Four years ago Ed Vickers-Willis was drafted to the North Melbourne Football Club. Not only did he live a childhood dream of playing AFL football, but he uncovered a passion for helping the community through the club’s community arm, The Huddle.
Fast forward to today and Vickers-Willis has been awarded the 2020 Peter Scanlon Community Award, presented to the player who has provided a valuable contribution to the community, and recognises the winner’s strong awareness of the importance of community engagement.
In a year of unprecedented times due to COVID-19, the Kangaroos were relocated to Queensland to play out the remainder of the AFL season.
But this didn’t stop Vickers-Willis, who went above-and-beyond to continue his work in the community. He appeared virtually in several classrooms and recruited 13 teammates to participate in the virtual delivery of education workshops while in the AFL’s Queensland Hub.
He also recorded several videos for students returning to their studies after the initial lock-down and provided support for student’s mental health and wellbeing as well as a voice of encouragement.
“It has been a difficult year for everyone but especially in for those in Melbourne with the lockdowns imposed so I was just happy to play a small part in supporting young people throughout the year,” Vickers-Willis told North Media.
“Being on zoom calls all day for kids is hard, especially when there was limited contact with friends and family.
“We found that we could break up their day a bit with something they could engage with and maybe find a little hope that things would go back to relative normality soon.”
Working closely with The Huddle, Vickers-Willis has become an active member of the Advisory Committee regularly sharing his insights to improve community engagement and player development.
“I’ve been involved with The Huddle for a while now and it has been amazing to see how much it has grown.
“For me, it is not just what impact the players can have in our community but also the impact The Huddle can have on players.

### [Assignment 1]
List every community activity that the article on Ed Vickers-Willis's community award credits to him.
### [Assignment 2]
Pick up the article on Ed Vickers-Willis's community award where it stops and extend it.

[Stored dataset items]

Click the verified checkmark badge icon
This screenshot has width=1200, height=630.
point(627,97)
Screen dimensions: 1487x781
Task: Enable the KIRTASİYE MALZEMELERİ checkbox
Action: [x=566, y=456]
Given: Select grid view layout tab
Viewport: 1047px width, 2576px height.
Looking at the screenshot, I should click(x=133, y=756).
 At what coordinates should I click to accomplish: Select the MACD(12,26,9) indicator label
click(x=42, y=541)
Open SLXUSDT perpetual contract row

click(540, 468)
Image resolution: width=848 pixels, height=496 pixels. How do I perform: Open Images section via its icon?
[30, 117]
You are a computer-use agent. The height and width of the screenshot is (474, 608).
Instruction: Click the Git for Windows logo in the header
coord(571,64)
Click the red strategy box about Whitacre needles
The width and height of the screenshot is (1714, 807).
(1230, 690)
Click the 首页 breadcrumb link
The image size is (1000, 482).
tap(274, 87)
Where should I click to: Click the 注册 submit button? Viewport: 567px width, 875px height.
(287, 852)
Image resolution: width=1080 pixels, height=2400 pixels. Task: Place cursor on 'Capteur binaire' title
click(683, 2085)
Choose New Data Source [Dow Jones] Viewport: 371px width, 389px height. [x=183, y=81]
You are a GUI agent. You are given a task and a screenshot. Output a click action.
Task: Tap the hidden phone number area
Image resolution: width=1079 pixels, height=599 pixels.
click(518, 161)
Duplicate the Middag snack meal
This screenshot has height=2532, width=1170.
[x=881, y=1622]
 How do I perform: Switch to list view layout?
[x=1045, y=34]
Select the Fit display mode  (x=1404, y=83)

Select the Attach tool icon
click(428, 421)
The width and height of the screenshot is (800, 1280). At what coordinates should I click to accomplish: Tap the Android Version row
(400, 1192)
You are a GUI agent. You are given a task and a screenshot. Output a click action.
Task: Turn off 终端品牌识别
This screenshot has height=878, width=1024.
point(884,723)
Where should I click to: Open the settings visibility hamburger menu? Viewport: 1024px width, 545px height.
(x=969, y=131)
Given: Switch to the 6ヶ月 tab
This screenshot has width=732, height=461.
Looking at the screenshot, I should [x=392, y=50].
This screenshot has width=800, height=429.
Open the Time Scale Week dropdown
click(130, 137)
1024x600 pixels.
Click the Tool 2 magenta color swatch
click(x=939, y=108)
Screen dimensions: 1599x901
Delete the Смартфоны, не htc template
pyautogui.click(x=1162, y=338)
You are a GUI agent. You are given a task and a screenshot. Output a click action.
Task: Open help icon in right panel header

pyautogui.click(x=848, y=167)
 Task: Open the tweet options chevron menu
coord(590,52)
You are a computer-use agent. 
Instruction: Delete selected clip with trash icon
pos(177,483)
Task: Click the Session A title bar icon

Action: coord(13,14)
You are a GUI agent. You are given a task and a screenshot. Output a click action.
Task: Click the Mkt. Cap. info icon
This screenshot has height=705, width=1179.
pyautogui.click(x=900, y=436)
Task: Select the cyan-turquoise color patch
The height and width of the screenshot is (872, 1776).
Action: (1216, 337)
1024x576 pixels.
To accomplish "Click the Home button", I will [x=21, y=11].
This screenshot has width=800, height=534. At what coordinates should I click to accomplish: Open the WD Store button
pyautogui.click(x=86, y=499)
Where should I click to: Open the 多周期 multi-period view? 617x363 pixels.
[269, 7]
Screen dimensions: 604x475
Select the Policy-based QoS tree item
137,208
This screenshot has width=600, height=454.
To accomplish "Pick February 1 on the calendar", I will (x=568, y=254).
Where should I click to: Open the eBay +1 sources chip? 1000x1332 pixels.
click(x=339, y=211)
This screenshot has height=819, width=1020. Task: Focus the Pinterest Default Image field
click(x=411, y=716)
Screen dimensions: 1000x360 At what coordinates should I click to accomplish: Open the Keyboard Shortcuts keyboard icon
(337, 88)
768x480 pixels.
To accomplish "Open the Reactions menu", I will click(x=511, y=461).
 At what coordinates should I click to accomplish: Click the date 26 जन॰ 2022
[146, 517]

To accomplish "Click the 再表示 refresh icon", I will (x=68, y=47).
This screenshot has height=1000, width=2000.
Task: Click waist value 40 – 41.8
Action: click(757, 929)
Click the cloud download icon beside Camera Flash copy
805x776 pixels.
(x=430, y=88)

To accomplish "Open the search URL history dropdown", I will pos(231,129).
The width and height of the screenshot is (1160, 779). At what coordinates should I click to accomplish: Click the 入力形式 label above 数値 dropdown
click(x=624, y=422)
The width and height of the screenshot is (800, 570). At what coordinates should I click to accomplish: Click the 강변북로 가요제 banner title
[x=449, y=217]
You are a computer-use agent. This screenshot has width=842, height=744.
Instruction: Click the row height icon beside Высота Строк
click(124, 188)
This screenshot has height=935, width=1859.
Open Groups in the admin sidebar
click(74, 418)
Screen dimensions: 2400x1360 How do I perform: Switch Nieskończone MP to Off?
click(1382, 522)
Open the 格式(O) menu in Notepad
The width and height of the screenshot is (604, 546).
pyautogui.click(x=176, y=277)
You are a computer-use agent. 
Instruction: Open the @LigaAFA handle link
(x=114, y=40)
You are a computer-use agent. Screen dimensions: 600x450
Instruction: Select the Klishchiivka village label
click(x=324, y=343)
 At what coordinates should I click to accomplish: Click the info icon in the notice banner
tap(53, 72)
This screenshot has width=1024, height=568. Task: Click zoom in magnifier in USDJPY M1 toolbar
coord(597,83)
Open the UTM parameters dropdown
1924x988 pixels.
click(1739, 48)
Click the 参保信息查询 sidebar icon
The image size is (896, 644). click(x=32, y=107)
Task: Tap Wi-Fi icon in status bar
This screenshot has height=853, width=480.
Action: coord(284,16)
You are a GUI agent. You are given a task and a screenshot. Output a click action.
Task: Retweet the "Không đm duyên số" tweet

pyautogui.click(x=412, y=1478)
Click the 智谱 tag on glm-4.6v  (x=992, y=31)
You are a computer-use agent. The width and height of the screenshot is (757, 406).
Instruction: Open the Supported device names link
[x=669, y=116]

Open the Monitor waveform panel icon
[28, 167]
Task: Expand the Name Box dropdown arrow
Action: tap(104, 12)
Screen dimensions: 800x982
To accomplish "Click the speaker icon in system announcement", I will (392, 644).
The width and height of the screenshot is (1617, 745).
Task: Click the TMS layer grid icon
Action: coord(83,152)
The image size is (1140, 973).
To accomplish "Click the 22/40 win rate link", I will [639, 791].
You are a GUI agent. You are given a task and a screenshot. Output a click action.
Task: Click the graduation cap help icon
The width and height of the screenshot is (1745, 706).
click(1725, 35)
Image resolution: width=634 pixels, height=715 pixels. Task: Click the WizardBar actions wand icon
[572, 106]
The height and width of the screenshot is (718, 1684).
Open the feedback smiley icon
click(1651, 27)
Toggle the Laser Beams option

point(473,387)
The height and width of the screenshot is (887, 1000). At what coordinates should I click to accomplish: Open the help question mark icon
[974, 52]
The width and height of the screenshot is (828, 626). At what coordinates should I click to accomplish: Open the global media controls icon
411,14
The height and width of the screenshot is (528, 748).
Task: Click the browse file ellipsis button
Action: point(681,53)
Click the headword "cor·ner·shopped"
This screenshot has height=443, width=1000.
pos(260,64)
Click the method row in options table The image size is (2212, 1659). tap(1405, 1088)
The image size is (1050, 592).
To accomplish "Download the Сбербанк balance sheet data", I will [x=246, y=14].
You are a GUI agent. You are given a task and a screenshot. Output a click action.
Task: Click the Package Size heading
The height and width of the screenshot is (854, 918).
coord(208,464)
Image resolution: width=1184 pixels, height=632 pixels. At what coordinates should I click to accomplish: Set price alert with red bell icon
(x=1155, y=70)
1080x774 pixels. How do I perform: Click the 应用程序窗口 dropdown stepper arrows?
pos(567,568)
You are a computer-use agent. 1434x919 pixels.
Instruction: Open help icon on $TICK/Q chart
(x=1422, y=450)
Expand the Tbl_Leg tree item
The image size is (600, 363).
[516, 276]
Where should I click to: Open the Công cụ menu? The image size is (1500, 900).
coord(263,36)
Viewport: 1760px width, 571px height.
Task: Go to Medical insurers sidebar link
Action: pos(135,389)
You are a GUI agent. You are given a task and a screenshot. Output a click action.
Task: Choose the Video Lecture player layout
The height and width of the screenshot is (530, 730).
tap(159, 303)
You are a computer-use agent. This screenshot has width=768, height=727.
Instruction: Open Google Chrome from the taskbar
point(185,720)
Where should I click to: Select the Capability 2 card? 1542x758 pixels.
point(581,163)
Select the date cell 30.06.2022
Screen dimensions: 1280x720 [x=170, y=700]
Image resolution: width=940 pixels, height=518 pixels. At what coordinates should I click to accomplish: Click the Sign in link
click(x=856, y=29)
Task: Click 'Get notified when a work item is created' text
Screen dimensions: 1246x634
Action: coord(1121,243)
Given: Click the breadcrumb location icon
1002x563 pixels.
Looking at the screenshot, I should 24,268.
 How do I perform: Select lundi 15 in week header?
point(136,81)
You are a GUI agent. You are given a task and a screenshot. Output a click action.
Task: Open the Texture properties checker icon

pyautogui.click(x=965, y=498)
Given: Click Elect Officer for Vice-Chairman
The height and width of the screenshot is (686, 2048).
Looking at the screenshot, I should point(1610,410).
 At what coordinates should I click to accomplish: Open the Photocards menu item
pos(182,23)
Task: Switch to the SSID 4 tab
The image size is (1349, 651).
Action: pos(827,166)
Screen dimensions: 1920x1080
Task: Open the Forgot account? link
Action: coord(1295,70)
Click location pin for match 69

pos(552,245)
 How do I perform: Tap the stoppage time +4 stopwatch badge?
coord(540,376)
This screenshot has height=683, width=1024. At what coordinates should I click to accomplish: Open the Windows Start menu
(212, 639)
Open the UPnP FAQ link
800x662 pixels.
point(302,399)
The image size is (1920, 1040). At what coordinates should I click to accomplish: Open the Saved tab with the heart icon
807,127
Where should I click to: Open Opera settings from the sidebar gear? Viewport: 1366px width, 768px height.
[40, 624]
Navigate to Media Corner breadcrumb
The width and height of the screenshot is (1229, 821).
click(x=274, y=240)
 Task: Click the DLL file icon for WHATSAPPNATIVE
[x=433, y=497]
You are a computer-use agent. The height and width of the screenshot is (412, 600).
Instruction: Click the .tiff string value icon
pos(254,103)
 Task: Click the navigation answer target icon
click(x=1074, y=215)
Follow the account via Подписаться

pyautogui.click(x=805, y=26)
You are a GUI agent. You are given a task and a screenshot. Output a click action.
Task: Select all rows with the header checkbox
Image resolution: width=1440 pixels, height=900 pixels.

### [Task answer 1]
- Appeared virtually in several classrooms
- Recruited 13 teammates to take part in the virtual delivery of education workshops while in the AFL's Queensland Hub
- Recorded several videos for students returning to their studies after the initial lockdown
- Provided support for students' mental health and wellbeing, along with a voice of encouragement
- Became an active member of The Huddle's Advisory Committee, regularly sharing his insights to improve community engagement and player development

### [Task answer 2]
“At a lot of the programs you see the players running around with the kids and teaching them the basics of the game and a lot of the time I think the players are having more fun than the kids.
“The players get to learn about our community but also practice their off-field leadership skills, building meaningful relationships with our fans and community members.”
While not being able to have as strong an impact on the field this year as he would have liked, Vickers-Willis was able to build on his connection with community members and form meaningful relationships with young people in The Huddle’s programs.
“I’ve had a bit of a rough few years with some injuries so while I haven’t been able to make the impact I would have liked to on the field, The Huddle has given me opportunities to have an impact off the field engaging with young people and supporting them on their journeys.
“It is great to be part of a club that is so community minded. The Huddle actively listens to feedback from staff and community members, striving to empower and increase the educational and career outcomes for young people in our community.
“The Huddle continues to innovate and find new ways to engage with the community and in turn this has opened a number doors for players to get involved.”